Jinlang Technology Sells 72 Subsidiaries to Restructure and Strengthen Its Business Model

Jinlang

Jinlang Technology Sells 72 Subsidiaries to Restructure Business

Jinlang Technology has recently announced the sale of four subsidiaries for a total of 29.059 million yuan, with the equity change registration already completed. This is not the first time the company has disposed of subsidiaries; between 2024 and June 2025, it canceled 505 subsidiaries and transferred 72 equity stakes through related parties. Most of these divested companies were part of Jinlang’s residential photovoltaic power generation business, which has been a key revenue driver for the company.

In the first half of 2025, Jinlang’s total installed capacity for power generation reached approximately 1300 MW, placing it among the top producers in the country. This significant divestment raises questions about Jinlang Technology’s strategic direction and future plans.

Financial Overview

On the surface, Jinlang appears to be “using assets to supplement cash.” The average gross profit margin for its residential photovoltaic generation systems and new energy production has consistently remained above 50%, which is higher than its inverter business. The photovoltaic generation systems require minimal capital investment, which reduces depreciation costs and mitigates inventory risks, contributing to a long-term gross margin exceeding 58%.

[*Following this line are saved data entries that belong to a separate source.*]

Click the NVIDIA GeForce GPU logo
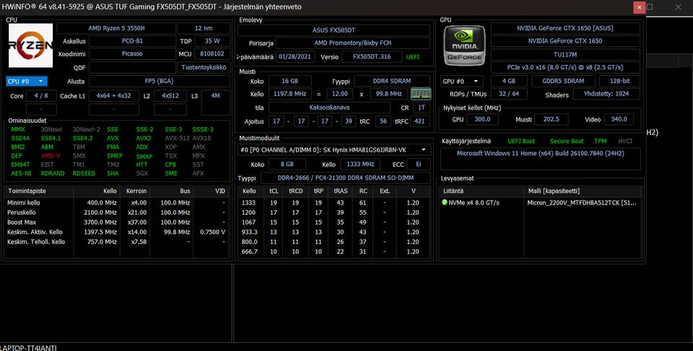The image size is (693, 351). click(463, 46)
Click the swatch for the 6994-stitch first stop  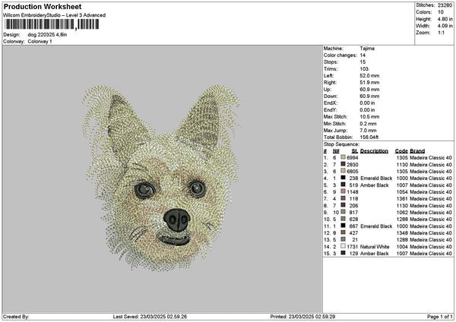pos(343,157)
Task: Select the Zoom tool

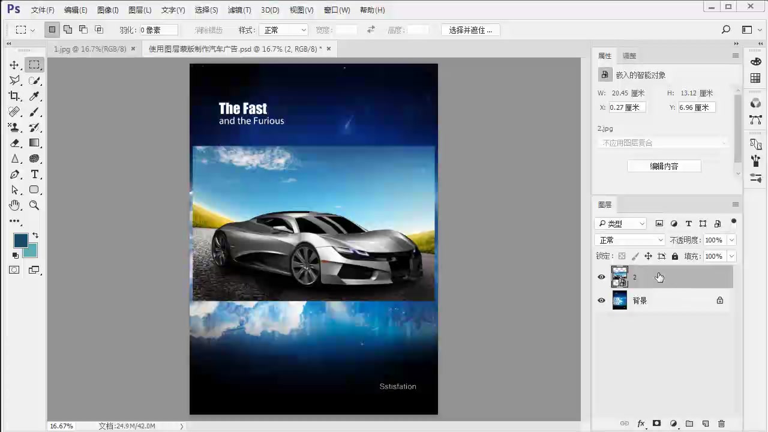Action: click(34, 205)
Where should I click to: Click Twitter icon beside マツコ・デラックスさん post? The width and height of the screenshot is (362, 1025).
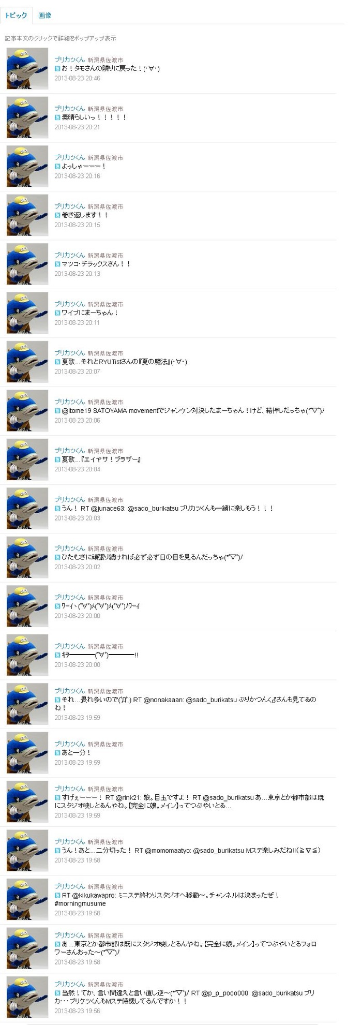tap(57, 264)
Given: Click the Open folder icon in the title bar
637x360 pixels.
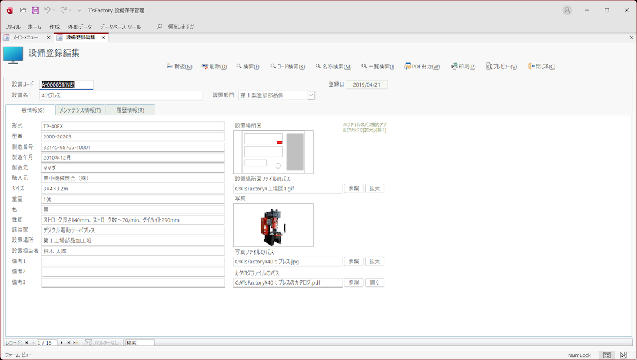Looking at the screenshot, I should (23, 11).
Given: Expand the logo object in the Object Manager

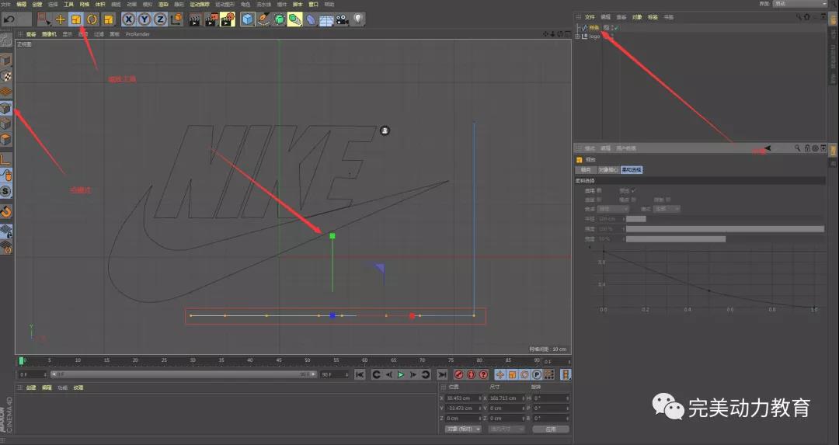Looking at the screenshot, I should click(x=577, y=37).
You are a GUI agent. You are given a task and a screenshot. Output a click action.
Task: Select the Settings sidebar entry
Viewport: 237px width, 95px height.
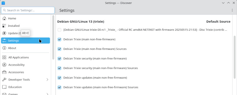coord(25,40)
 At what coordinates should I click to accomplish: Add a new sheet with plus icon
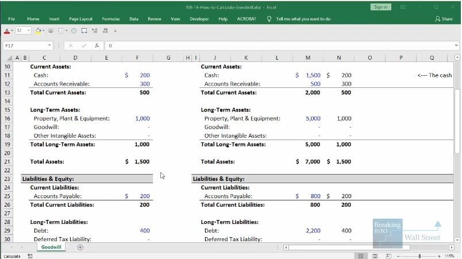(x=80, y=247)
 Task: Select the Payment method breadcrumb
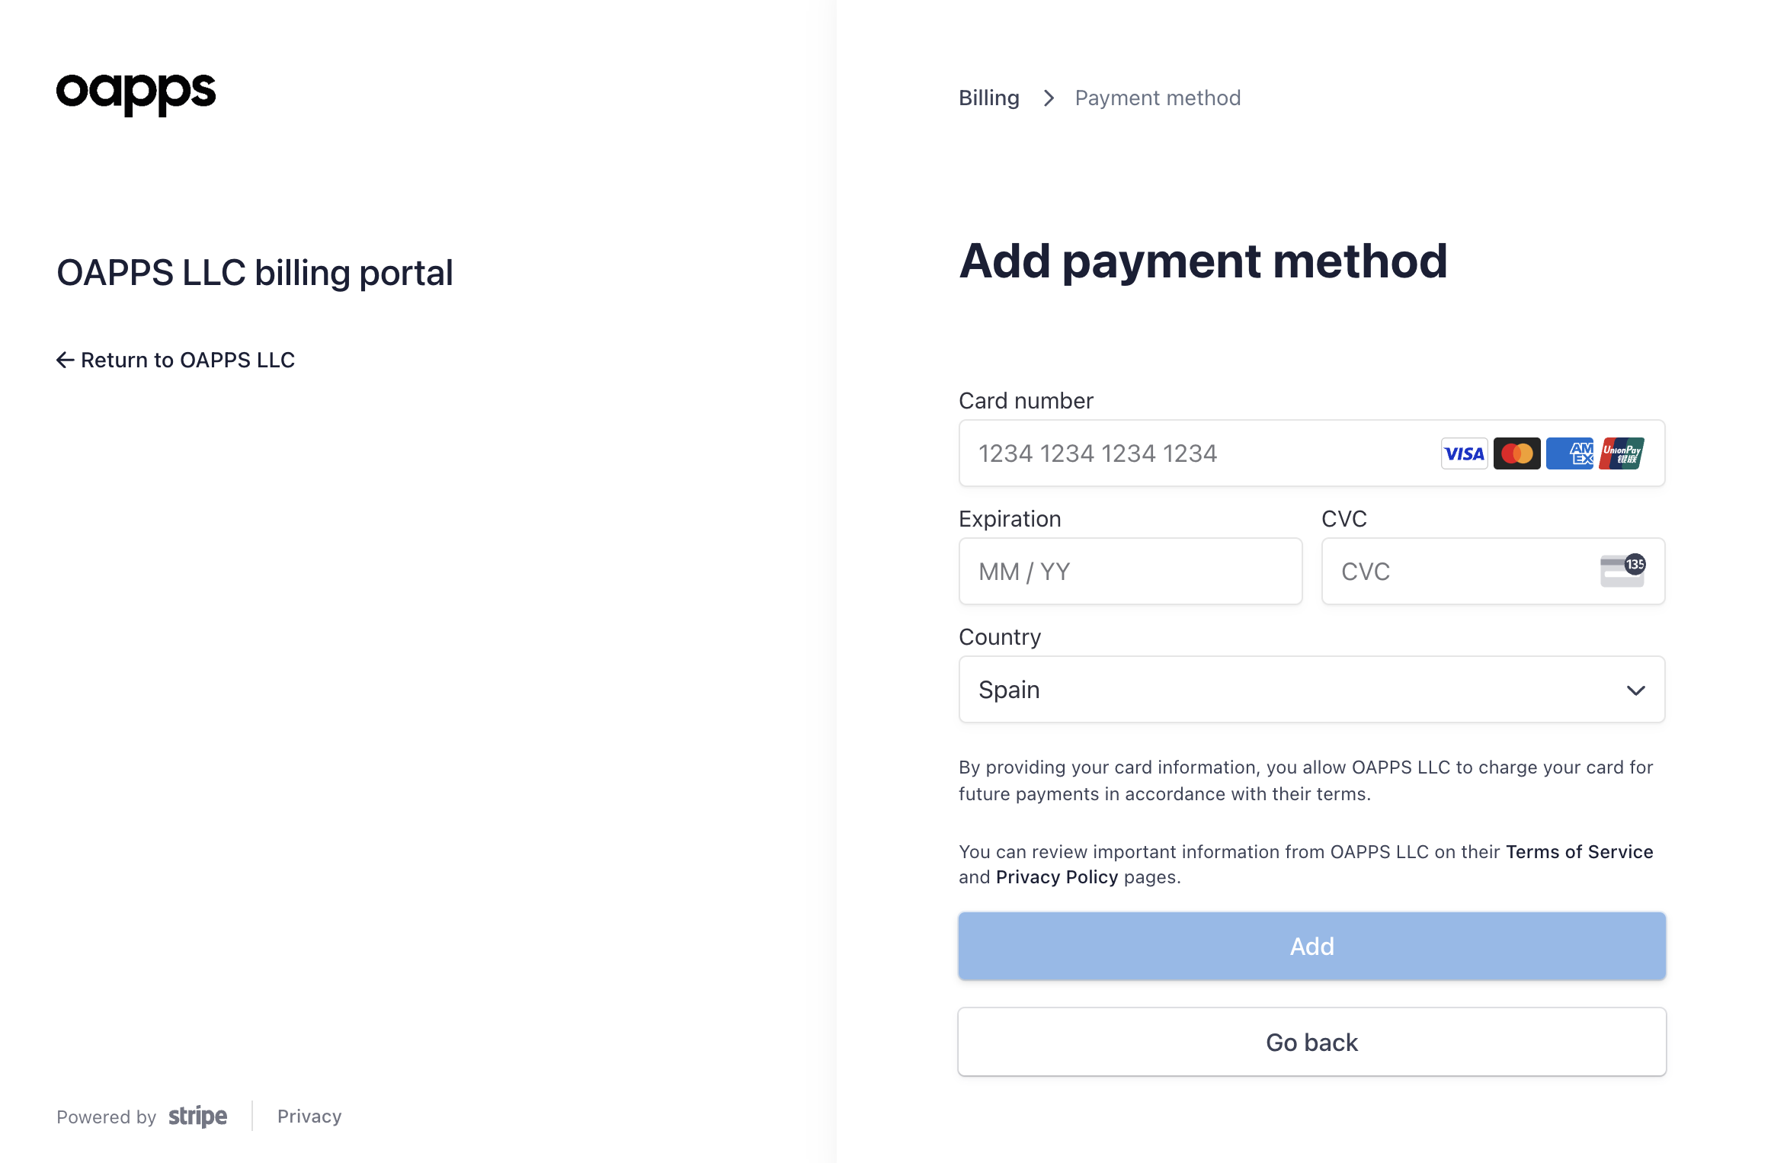point(1158,98)
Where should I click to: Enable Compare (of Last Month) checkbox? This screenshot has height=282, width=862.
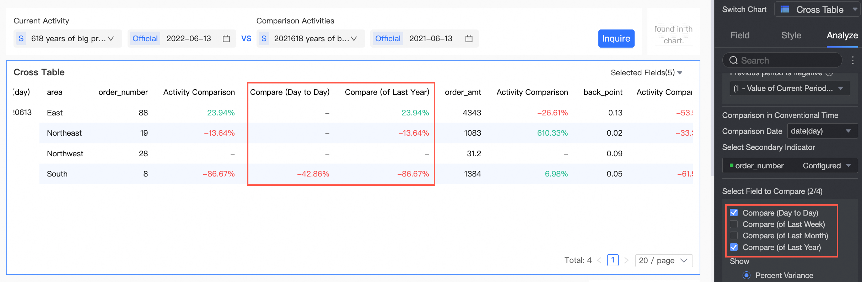[734, 235]
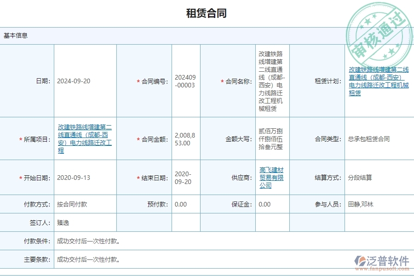Screen dimensions: 414x276
Task: Click the 合同名称 description cell
Action: (272, 80)
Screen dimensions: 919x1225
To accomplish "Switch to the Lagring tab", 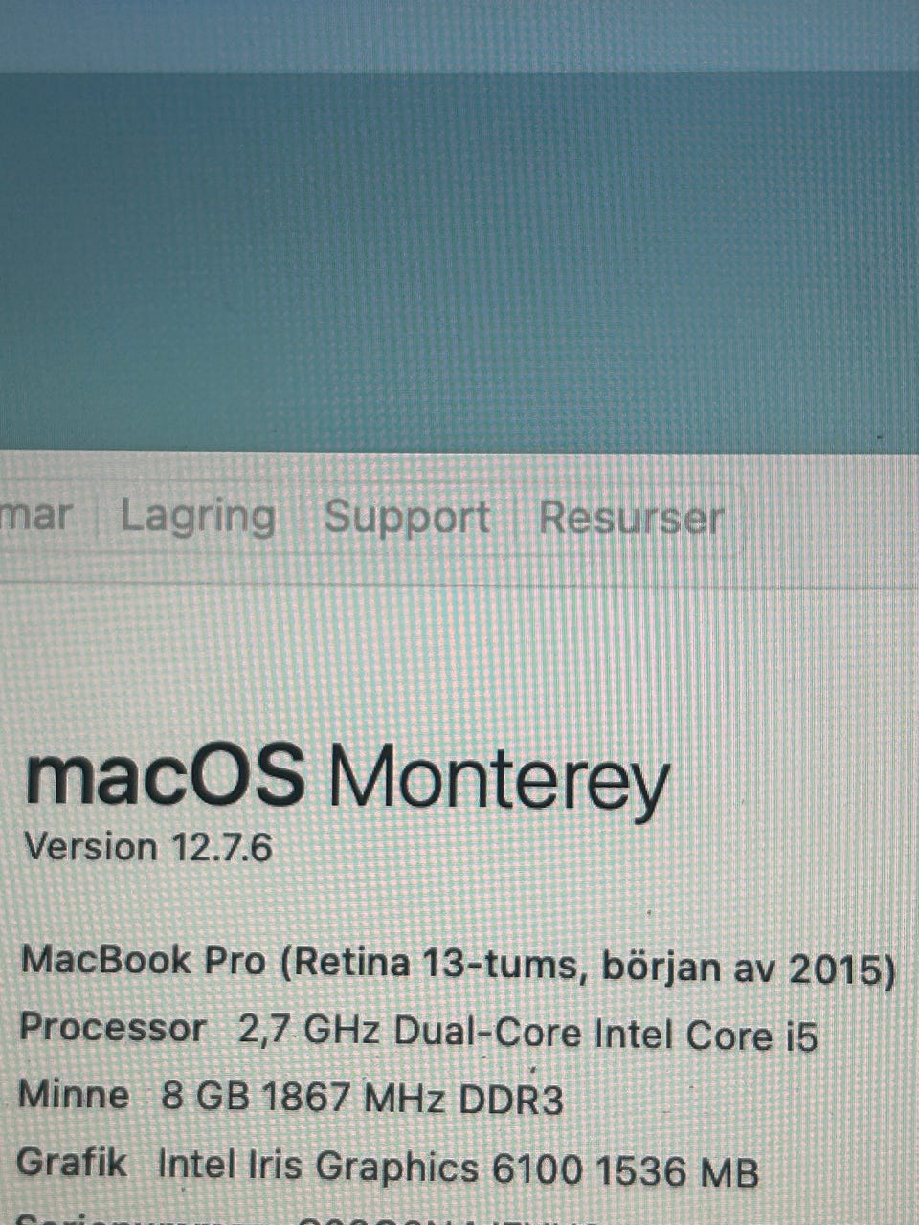I will [198, 518].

The high gross margins in power generation are driven by the scale of self-developed, owned, and operated photovoltaic plants, which lowers the unit cost of electricity generation. However, achieving such cost advantages necessitates scale. Jinlang’s revenue of under 1 billion yuan is backed by over 10 billion yuan in fixed asset investments. From 2021 to 2023, Jinlang spent over 14.104 billion yuan on long-term assets, and by the end of 2023, its fixed assets amounted to 15.318 billion yuan, accounting for over 70% of total assets. A substantial portion of Jinlang’s funding relies on loans, with long-term borrowings increasing from 134 million yuan at the end of 2020 to 7.339 billion yuan by mid-2025, a more than 50-fold increase.

This situation has created dual pressures: the need to incur depreciation on fixed assets and to service loan interest. In the first half of 2025, these costs totaled 569 million yuan, significantly eroding profits. To alleviate financial pressure, Jinlang has reduced its capital expenditures, with cash spent on long-term asset acquisitions dropping to 3.631 billion yuan in 2024 and further down to 153 million yuan in the first half of 2025. Selling off certain photovoltaic subsidiaries generated 518 million yuan in cash, providing some relief.

During a research event in March 2025, Jinlang indicated that there would not be significant new investments in power plants, with only minor sales expected.

Impact on Profitability

Will the continued sale of core assets affect Jinlang’s profitability? The answer is yes, but the impact may not be substantial. In the first half of 2025, the two power generation segments still contributed 629 million yuan in operating profit, accounting for over 45% of total profits. This led to a remarkable 70.96% year-on-year increase in net profit attributable to shareholders, outperforming competitors like Sunshine Power and Shihang New Energy.

Moreover, having numerous subsidiaries is not detrimental to Jinlang; in 2023 alone, they established 794 new subsidiaries. Although control over some power plants has been sold, Jinlang can continue providing comprehensive system services to bolster its performance.

Strategic Shift

In 2024, Jinlang emphasized the need to “align with DeYe,” another player in the photovoltaic industry, particularly in the inverter sector. In the first half of 2025, DeYe’s inverter revenues reached 2.644 billion yuan, while Jinlang’s inverter revenue was 2.613 billion yuan, indicating similar scales. Jinlang ranks third nationally in market share for photovoltaic inverters as of 2024.

DeYe has shown remarkable growth, with inverter revenues growing from 384 million yuan in 2020 to 5.556 billion yuan in 2024, a compound annual growth rate of 56.5%, compared to Jinlang’s 21.3%. By mid-2025, DeYe’s inverter gross margin was approximately 45%, while Jinlang’s higher-margin storage inverters only reached 30.27%.

To enhance its product offerings, Jinlang is shifting toward high-value products. In the first half of 2025, income from storage inverters surged from 192 million yuan in the same period in 2024 to 793 million yuan, a remarkable increase of 313.51%. Jinlang is also capitalizing on opportunities in European markets and emerging markets in Asia, Africa, and Latin America.

On August 21, 2025, Jinlang announced a fundraising initiative of 1.677 billion yuan, with 625 million allocated for upgrading inverter production capacity to meet increasing demands in Europe and emerging markets.

In summary, Jinlang Technology is not merely seeking to replicate DeYe’s model but aims to recreate its own version of success. While the company previously established an advantage in photovoltaic power generation through substantial fixed investments, its recent divestitures are part of a broader strategy to adapt and thrive in a changing market landscape.